■ **Что нужно сделать**:
1) Выпишите из текста страницы все предложения, которые заканчиваются восклицательным знаком.
2) Переведите на английский язык предложение из текста страницы: «Социальная революция кончилась, дворник сочувствует Учредительному собранию».
3) Перепишите дословно часть текста страницы между словами «Никто не понял» и «за полфунтиком хлеба.», включая их.

■ **Текст страницы**:
§ §

Настоящая социальная революция!
И как же тут не поверить, что добра хотят большевики простому человеку: дворник чай пьет, а барыня трубит на морозе'
Новый социальный строй в нашем доме продолжался около двух недель, теперь не только барыни, но и кавалеры вернулись к своим обычным занятиям, винтовки спрятаны за сундуком в квартире уполномоченного, а труба возвращена в казарму: кавалеры больше не ходят с винтовками, барыни не трубят, а дворник по-прежнему всю ночь стоит у ворот.
Социальная революция кончилась, дворник сочувствует Учредительному собранию.
– Дай бог, – говорит, – чтобы открылось благополучно, я теперь тоже стою за старое.
Напрасно уверяю дворника, что Учредительное собрание принесет новый строй, не верит мне дворник.
– Она – попробовала.
Он это все про барыню.
– Черт ее теперь заставит трубить!
Сила вещей (из дневника)
29 ноября
Все еще в газетах употребляют слово «обыватель», хотя его давно уже нет – какой это обыватель, если про черный день ничего отложить не можешь, и вещи обывательские исчезли. И какой тоже герой, если сила его только в силе вещей (прим<ечание>: бессилие Крыленки при убийстве Духонина).
Футуристы (литературные большевики) очень неглупо написали еще до войны одну пьесу, в которой бунтуют вещи и нет человеческих лиц.
Победила сила вещей, потому нет героев и не за что жизнь свою отдавать тому, кто ищет подвига, не герой действует, а просто деятель, и потому лик у него деревянный.
Бессильная злоба одеревянила и лица обыкновенных людей на улицах – это люди завоеванного города, которые теряют свой цвет и становятся робкими тенями человека.
Как жертвовать собой, если то, из-за чего жертвуют, – попрано и разрушено до основания.
Скажут: «переходное время».
А где же человек? Разве можно хотя бы на одно переходное мгновение оставить его?
Некуда убежать: вся Россия теперь такая же завоеванная страна, и люди ее повсюду одинаково, как мыши, заняты поеданием каких-то припасенных крох. И что будет последнее – никто не знает.
Я слышал в одном большом собрании истерический крик одной девушки:
– Все кончат женщины!
Никто не понял тогда смысла этого крика, но теперь все больше и больше начинаешь понимать, что значит это пророчество.
То, что в мужчине культивировалось раньше как героизм, выродилось в Нелепое, а вечно женственное перешло в Естественное, в очередь женщин за полфунтиком хлеба.

§ §

■ **Сохранённые данные**:
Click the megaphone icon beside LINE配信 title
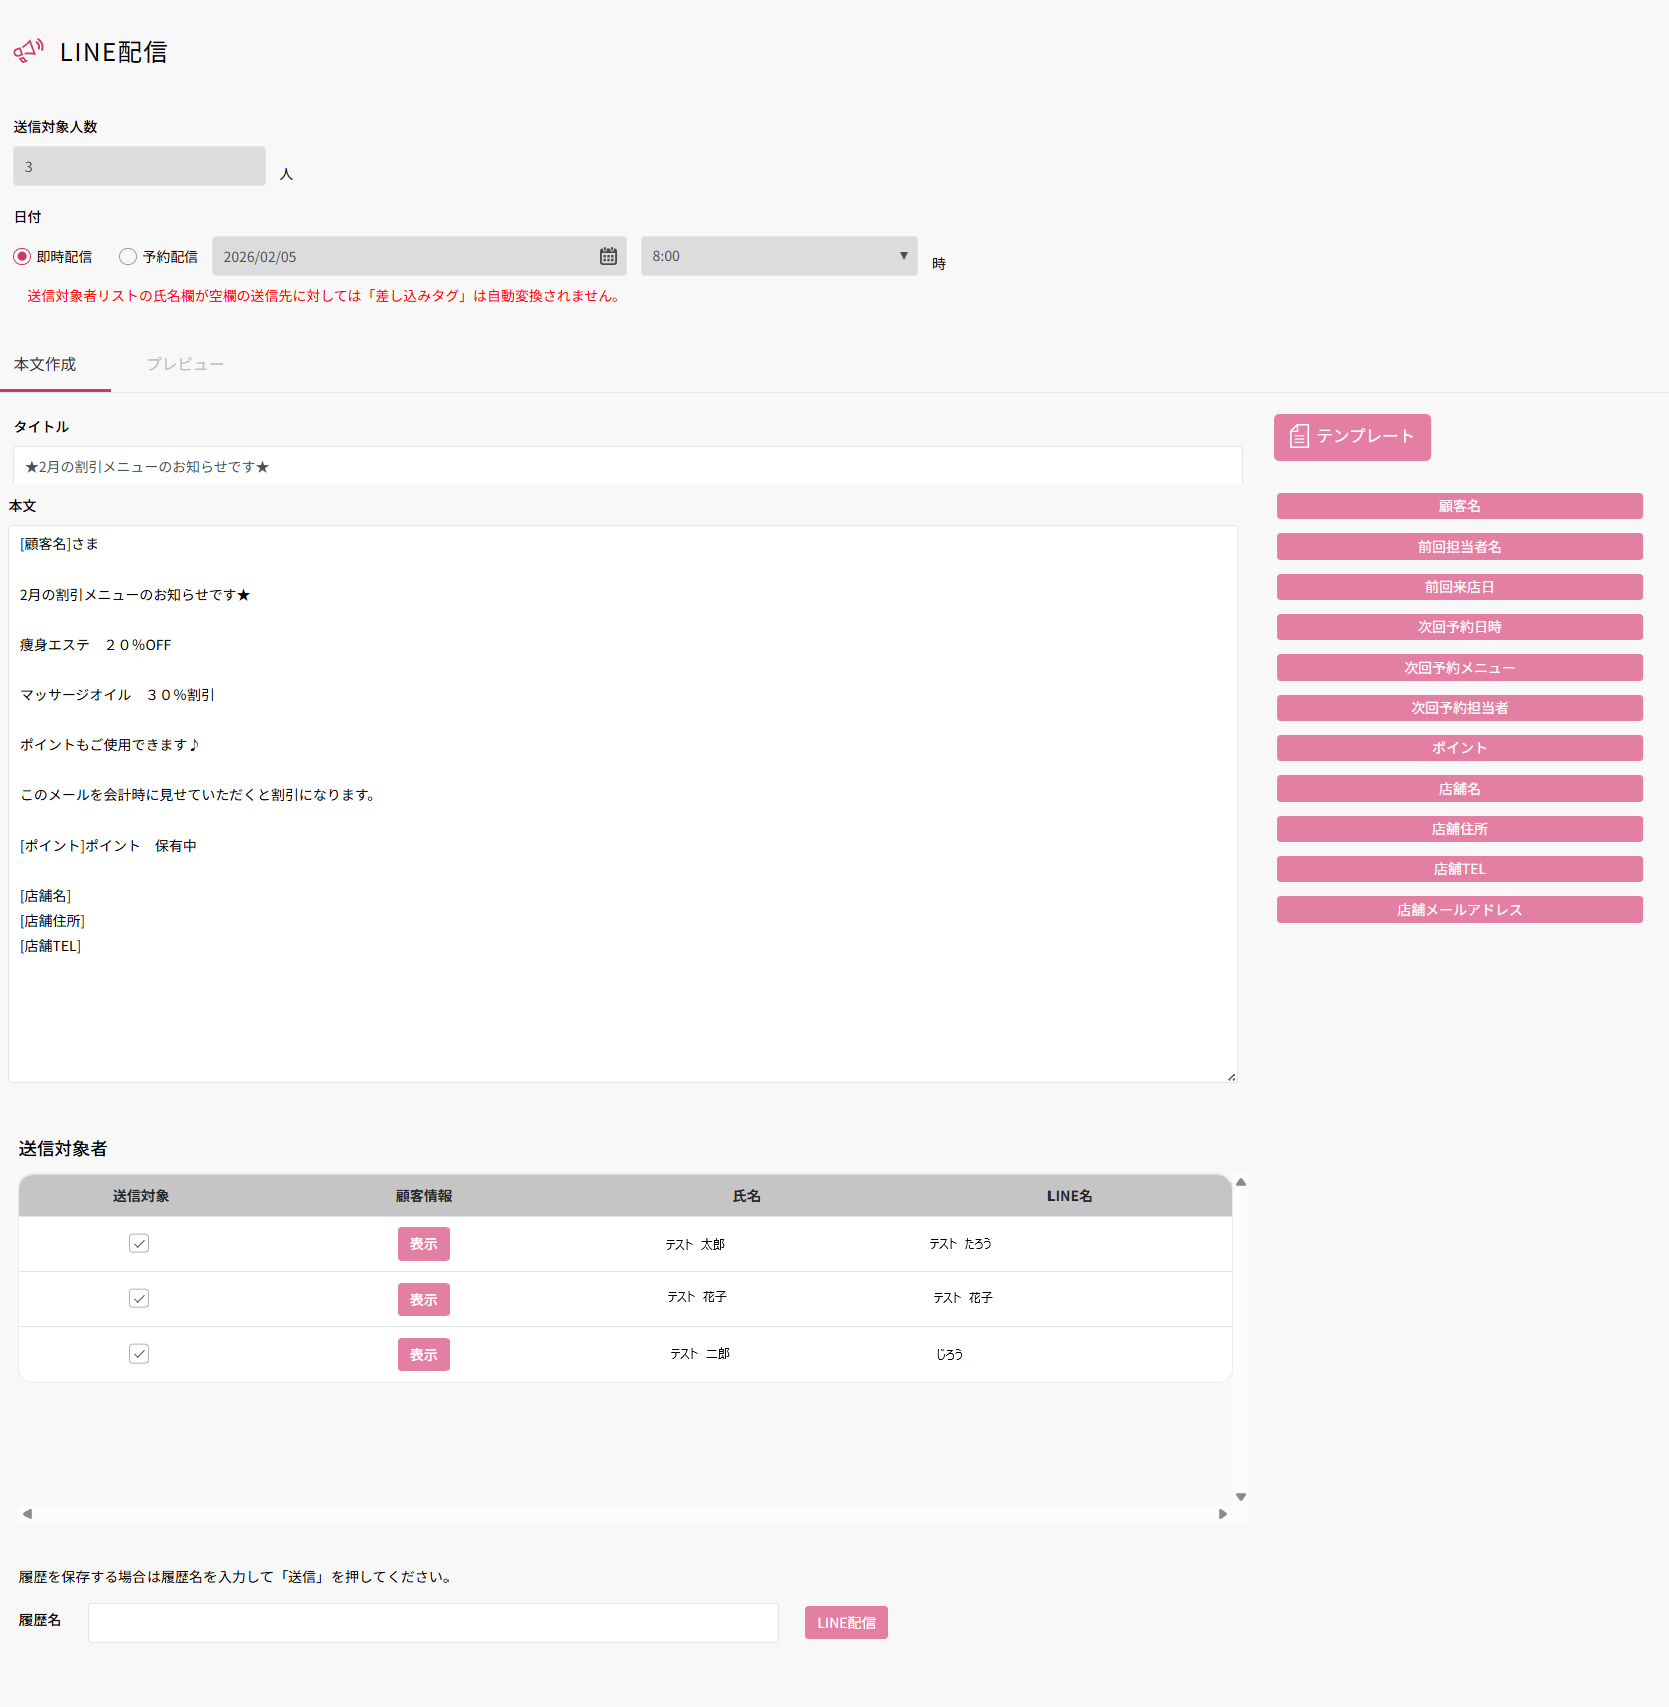This screenshot has width=1669, height=1707. point(28,51)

§ §

■ **Решения задач**:
1)
Настоящая социальная революция!
Черт ее теперь заставит трубить!
Все кончат женщины!

2) The social revolution is over, and the yard keeper sympathizes with the Constituent Assembly.

3)
Никто не понял тогда смысла этого крика, но теперь все больше и больше начинаешь понимать, что значит это пророчество.
То, что в мужчине культивировалось раньше как героизм, выродилось в Нелепое, а вечно женственное перешло в Естественное, в очередь женщин за полфунтиком хлеба.